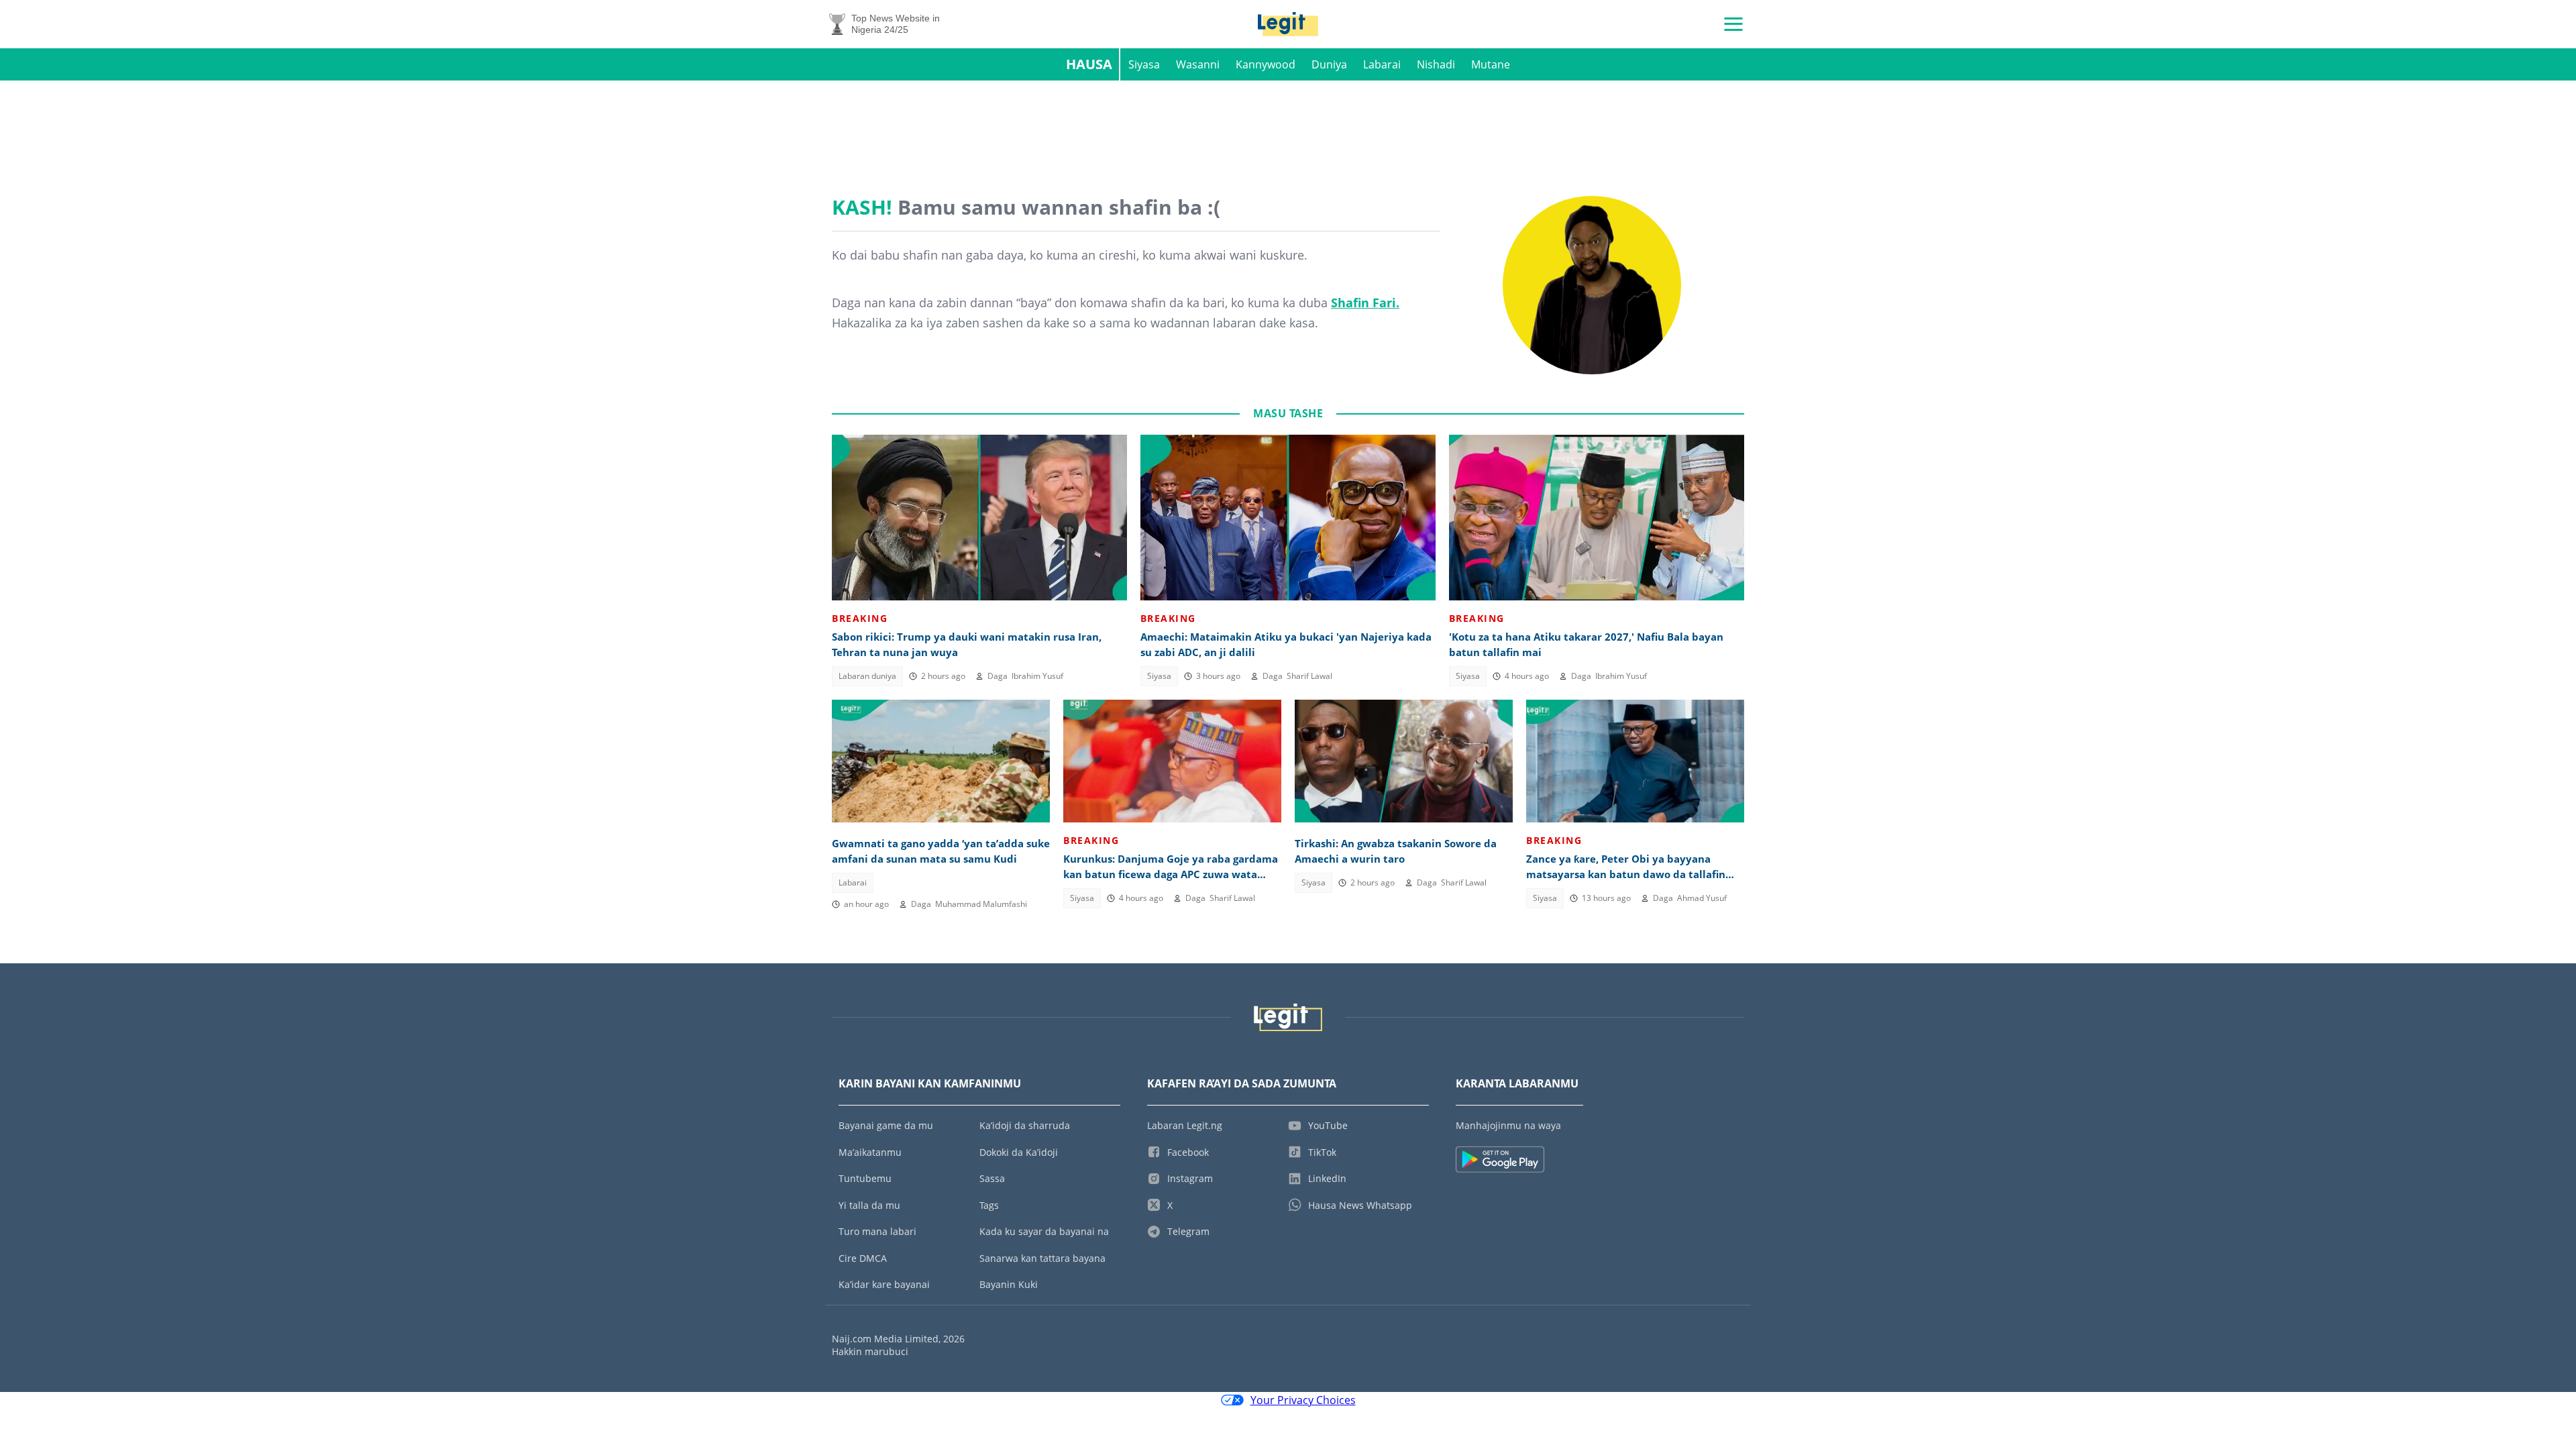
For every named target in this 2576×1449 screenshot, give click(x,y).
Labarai (1382, 64)
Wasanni (1198, 64)
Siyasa (1144, 64)
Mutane (1490, 64)
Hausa (1089, 64)
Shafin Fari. (1365, 302)
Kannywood (1265, 64)
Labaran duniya (867, 676)
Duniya (1329, 64)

------------------------

REQUIRED WORK: Copy exactly the line that contains "Labarai (1382, 64)" and every line after it through the end of the entries, with nothing added.

ANSWER:
Labarai (1382, 64)
Wasanni (1198, 64)
Siyasa (1144, 64)
Mutane (1490, 64)
Hausa (1089, 64)
Shafin Fari. (1365, 302)
Kannywood (1265, 64)
Labaran duniya (867, 676)
Duniya (1329, 64)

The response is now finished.